In the morning he would tell Carlo what errands he would take care of, sometimes in lieu of heading in to the office at all, and Robbie did fulfill each mission, but after selecting new sheets and towels at a white sale in West Hollywood, he continued driving west toward the ocean, thinking he’d scoot up the Coast Road a-ways, except the traffic became overbearing once again and he ended up buying a cultural history of cats in a Brentwood bookstore and sat in a coffee shop reading the book, or pretending to read it while instead surveilling all the other readers and computer-tappers who sat solo at tables-for-two. He couldn’t help himself: he kept ascribing to them the same smallness-in-the-world he was experiencing. Everywhere he looked now, no matter where he was, he saw lonely people, as if for years he’d been wearing sunglasses that filtered out anyone in unwanted solitude, anyone filling his or her day with tasks that should have taken a quarter the time to complete, all the loiterers and lingerers and blank-starers of the city, whose legion apparently he had joined.
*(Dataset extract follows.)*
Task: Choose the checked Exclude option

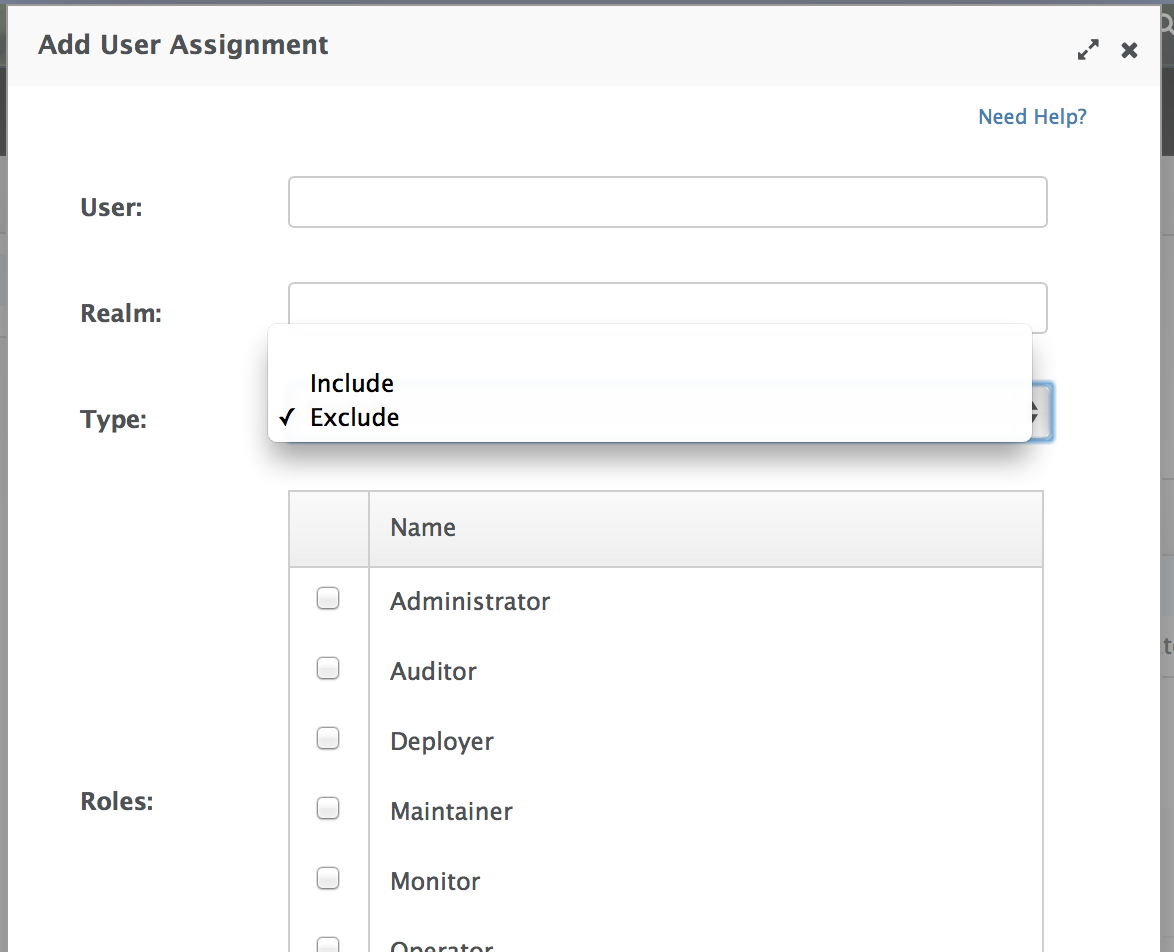Action: (354, 417)
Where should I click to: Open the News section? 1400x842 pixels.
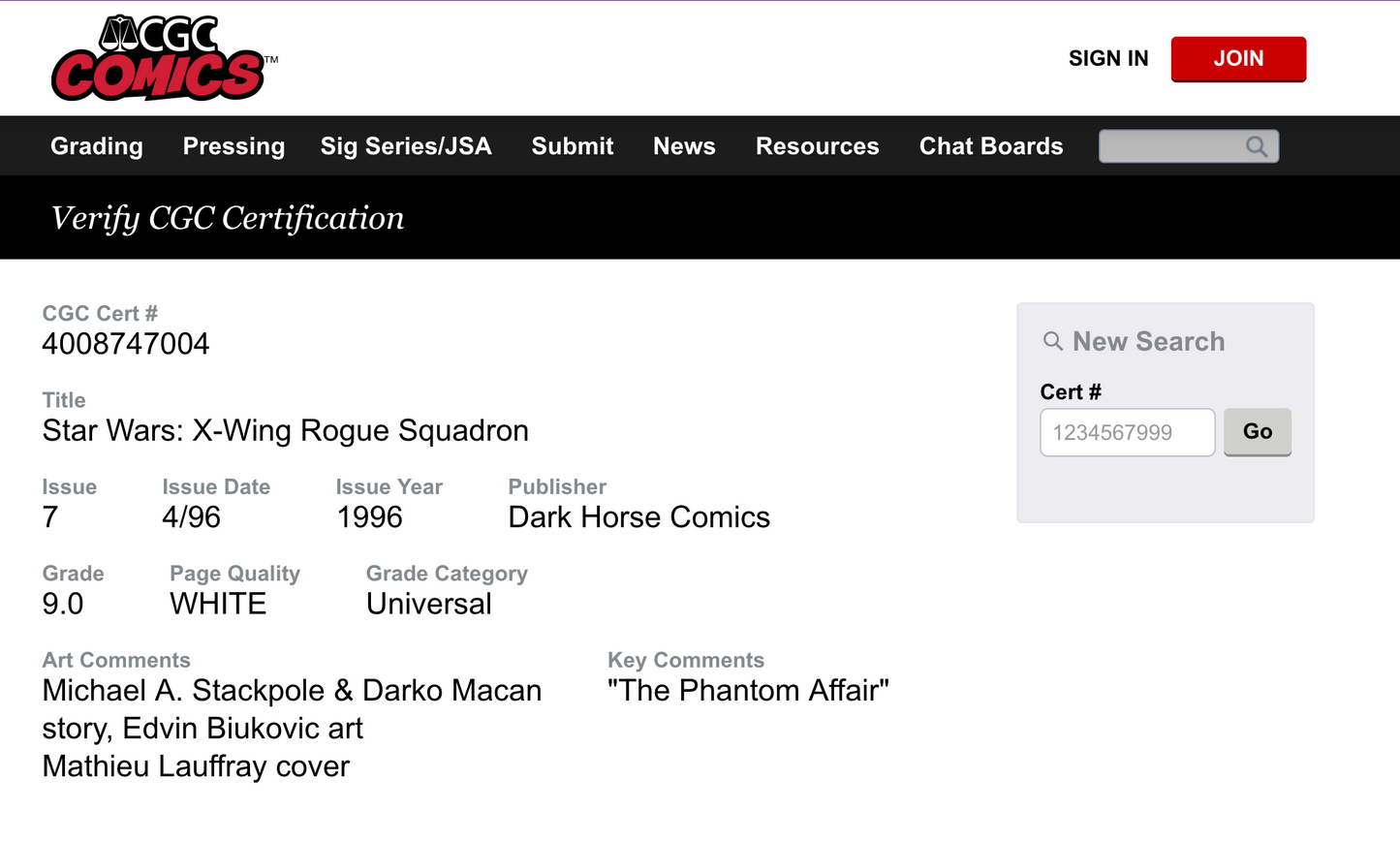[684, 145]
For didn’t the woman leaning back in her chair, both hands gripping an unsipped cup of cappuccino, not really reading the Weekly open on the table, didn’t she notice Robbie and think, He’s just like me? We could disappear and it would take a month for anyone to notice. We can go an entire day and the only thing we say is, Medium non-fat latte, please—oh sure, whipped cream. We confide too much in our dogs. We sleep in the middle of the bed.